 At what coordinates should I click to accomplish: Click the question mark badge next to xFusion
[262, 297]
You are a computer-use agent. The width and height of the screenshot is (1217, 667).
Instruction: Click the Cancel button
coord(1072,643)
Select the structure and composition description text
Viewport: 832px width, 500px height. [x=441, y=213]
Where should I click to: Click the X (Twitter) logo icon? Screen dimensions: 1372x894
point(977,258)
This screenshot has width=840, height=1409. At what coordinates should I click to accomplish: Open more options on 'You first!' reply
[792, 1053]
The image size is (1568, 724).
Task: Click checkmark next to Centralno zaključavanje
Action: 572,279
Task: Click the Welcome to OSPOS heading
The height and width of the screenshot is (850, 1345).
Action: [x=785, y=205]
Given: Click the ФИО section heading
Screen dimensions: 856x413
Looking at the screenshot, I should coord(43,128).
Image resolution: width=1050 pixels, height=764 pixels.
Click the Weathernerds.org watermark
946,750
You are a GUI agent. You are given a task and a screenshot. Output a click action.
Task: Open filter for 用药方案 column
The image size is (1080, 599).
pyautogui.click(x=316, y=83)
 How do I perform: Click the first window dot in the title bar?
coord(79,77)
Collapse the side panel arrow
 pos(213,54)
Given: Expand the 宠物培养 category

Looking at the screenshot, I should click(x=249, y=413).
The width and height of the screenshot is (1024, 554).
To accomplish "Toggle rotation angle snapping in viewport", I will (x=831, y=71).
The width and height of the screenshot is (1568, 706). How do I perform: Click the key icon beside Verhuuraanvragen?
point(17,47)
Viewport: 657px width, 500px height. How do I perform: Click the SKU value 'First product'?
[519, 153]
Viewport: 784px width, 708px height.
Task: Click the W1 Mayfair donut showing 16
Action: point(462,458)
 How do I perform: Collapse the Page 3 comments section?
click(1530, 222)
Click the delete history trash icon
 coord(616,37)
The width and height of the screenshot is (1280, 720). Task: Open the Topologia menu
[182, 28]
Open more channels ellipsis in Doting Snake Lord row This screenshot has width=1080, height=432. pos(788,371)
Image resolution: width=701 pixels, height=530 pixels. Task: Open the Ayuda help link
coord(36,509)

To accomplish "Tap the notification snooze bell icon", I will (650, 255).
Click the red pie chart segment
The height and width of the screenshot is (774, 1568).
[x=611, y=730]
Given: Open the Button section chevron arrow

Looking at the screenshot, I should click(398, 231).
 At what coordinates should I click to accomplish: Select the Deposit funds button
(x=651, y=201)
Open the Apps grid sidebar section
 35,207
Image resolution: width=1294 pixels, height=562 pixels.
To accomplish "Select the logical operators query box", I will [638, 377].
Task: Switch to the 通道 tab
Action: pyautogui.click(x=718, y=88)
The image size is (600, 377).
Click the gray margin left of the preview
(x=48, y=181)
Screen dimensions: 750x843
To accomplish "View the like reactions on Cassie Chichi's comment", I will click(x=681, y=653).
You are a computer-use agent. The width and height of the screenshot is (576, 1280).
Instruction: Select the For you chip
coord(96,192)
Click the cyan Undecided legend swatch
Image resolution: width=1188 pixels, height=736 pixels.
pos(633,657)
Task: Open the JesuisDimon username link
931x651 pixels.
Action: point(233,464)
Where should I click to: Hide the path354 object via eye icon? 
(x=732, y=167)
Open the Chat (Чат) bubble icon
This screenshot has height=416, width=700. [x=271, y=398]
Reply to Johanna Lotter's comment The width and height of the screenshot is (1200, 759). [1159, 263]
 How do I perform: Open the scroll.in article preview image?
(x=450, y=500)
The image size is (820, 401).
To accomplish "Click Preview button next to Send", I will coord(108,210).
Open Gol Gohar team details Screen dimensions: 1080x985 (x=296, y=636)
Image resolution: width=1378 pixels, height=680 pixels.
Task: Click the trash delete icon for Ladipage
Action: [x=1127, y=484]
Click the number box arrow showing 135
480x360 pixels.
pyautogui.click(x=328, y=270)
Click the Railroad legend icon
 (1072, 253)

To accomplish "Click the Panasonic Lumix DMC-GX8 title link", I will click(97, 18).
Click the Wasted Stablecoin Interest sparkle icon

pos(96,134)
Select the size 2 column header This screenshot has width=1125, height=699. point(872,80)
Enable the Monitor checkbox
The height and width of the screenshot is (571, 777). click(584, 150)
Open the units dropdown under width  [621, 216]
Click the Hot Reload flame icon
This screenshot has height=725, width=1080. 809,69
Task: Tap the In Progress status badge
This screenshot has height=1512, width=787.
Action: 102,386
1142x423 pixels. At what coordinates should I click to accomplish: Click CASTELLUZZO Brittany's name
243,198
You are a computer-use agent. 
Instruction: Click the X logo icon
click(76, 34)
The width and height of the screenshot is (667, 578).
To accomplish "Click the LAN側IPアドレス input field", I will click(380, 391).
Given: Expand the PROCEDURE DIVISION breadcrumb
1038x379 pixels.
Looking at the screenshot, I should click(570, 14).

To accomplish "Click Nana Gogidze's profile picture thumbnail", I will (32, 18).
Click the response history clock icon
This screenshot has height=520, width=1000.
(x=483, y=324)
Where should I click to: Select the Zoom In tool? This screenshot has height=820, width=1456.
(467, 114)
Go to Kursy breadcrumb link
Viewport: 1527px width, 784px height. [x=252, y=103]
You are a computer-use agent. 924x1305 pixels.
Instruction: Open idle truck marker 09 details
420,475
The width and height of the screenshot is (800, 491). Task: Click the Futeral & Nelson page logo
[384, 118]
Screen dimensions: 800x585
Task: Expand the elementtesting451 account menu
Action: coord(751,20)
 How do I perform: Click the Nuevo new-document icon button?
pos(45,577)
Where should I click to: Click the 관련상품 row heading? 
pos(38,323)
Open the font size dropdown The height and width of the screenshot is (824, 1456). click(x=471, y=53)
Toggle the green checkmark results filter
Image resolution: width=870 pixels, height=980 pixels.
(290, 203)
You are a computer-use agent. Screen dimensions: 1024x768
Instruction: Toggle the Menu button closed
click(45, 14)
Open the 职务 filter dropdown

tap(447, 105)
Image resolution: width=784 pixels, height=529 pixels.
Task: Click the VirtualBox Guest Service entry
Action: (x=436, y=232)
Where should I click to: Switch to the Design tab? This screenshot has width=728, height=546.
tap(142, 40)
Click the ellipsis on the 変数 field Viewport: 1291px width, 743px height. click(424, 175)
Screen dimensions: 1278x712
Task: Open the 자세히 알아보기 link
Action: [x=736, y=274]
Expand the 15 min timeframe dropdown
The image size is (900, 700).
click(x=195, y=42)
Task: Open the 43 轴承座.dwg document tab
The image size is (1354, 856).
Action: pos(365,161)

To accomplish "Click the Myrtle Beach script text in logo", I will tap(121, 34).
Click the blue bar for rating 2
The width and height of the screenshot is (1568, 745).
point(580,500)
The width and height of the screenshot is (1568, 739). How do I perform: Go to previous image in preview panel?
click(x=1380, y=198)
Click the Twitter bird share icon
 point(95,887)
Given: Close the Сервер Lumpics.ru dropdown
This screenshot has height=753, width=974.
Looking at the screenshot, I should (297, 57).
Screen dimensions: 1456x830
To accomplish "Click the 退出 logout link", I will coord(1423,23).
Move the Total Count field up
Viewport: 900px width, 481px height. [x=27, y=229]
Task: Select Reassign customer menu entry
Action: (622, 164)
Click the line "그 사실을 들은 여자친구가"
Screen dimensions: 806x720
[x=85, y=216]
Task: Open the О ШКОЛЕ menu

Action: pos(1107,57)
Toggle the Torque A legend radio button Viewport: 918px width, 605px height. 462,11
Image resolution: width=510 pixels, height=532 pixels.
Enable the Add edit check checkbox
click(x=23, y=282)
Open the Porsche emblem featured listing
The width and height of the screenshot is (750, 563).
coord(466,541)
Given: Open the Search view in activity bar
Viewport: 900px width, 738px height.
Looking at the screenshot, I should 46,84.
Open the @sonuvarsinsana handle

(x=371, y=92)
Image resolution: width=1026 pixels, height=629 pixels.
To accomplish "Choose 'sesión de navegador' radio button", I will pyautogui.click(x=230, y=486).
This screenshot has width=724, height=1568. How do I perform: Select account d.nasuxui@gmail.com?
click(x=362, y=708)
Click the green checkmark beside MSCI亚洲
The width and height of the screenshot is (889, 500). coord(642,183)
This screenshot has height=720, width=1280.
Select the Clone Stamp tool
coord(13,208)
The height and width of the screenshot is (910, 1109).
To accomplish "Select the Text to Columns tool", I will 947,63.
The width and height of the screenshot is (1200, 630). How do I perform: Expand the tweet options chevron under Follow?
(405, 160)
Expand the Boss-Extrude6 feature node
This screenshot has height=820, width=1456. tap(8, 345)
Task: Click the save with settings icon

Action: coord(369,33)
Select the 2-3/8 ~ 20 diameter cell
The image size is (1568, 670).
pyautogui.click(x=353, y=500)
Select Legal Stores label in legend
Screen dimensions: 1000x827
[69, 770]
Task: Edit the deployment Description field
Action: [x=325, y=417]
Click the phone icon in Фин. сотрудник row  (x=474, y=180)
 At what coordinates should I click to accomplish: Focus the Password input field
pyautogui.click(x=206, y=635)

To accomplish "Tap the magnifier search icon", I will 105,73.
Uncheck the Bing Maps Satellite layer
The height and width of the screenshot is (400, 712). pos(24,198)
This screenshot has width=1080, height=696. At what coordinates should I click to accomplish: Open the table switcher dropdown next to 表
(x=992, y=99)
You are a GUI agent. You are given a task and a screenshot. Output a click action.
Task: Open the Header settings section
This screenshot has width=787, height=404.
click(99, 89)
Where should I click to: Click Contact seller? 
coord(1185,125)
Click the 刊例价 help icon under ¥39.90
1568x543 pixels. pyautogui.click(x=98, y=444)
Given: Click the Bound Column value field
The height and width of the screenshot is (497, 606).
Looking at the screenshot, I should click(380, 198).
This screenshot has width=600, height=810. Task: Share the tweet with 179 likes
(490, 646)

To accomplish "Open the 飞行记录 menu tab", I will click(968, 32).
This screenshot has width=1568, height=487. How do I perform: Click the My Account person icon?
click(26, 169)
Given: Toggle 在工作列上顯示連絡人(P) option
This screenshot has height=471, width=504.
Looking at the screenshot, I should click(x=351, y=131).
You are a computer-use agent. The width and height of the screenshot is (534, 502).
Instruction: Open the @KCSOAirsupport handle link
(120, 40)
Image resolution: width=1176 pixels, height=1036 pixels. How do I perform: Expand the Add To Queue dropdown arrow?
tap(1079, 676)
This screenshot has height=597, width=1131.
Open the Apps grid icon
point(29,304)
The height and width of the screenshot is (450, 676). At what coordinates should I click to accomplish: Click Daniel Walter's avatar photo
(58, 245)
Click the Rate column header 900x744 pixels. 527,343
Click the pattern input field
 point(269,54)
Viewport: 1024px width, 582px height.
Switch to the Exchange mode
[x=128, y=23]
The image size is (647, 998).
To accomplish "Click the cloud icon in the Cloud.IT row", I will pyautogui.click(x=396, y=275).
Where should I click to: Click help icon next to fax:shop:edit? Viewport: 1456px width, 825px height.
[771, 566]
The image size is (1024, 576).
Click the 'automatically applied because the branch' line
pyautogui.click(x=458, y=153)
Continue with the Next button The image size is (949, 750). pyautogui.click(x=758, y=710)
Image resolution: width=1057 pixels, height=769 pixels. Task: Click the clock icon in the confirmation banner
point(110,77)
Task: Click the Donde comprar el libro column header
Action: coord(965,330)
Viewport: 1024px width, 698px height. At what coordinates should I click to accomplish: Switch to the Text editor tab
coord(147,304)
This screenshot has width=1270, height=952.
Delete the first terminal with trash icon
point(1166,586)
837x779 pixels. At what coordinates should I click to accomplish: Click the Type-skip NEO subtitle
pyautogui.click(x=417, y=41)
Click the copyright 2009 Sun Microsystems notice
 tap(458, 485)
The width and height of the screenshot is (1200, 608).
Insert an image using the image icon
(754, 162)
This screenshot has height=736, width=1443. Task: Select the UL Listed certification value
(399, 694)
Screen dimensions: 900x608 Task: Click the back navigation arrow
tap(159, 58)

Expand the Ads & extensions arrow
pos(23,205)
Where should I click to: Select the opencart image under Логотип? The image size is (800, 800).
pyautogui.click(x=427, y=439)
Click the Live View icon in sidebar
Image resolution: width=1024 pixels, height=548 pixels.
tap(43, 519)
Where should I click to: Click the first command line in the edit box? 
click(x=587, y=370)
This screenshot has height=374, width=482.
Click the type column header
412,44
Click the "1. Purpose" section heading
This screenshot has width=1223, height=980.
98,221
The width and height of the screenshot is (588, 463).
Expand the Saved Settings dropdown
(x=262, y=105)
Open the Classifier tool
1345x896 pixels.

───

Word for word, restate the lines of the listing above starting at the line with "The width and height of the screenshot is (800, 491)." and ending at the line with "You are a computer-use agent. Screen", and nothing outside them.

- **EXERCISE RESULT**
The width and height of the screenshot is (800, 491). Task: Click the Futeral & Nelson page logo
[384, 118]
Screen dimensions: 800x585
Task: Expand the elementtesting451 account menu
Action: coord(751,20)
 How do I perform: Click the Nuevo new-document icon button?
pos(45,577)
Where should I click to: Click the 관련상품 row heading? 
pos(38,323)
Open the font size dropdown The height and width of the screenshot is (824, 1456). click(x=471, y=53)
Toggle the green checkmark results filter
Image resolution: width=870 pixels, height=980 pixels.
(290, 203)
You are a computer-use agent. Screen dimensions: 1024x768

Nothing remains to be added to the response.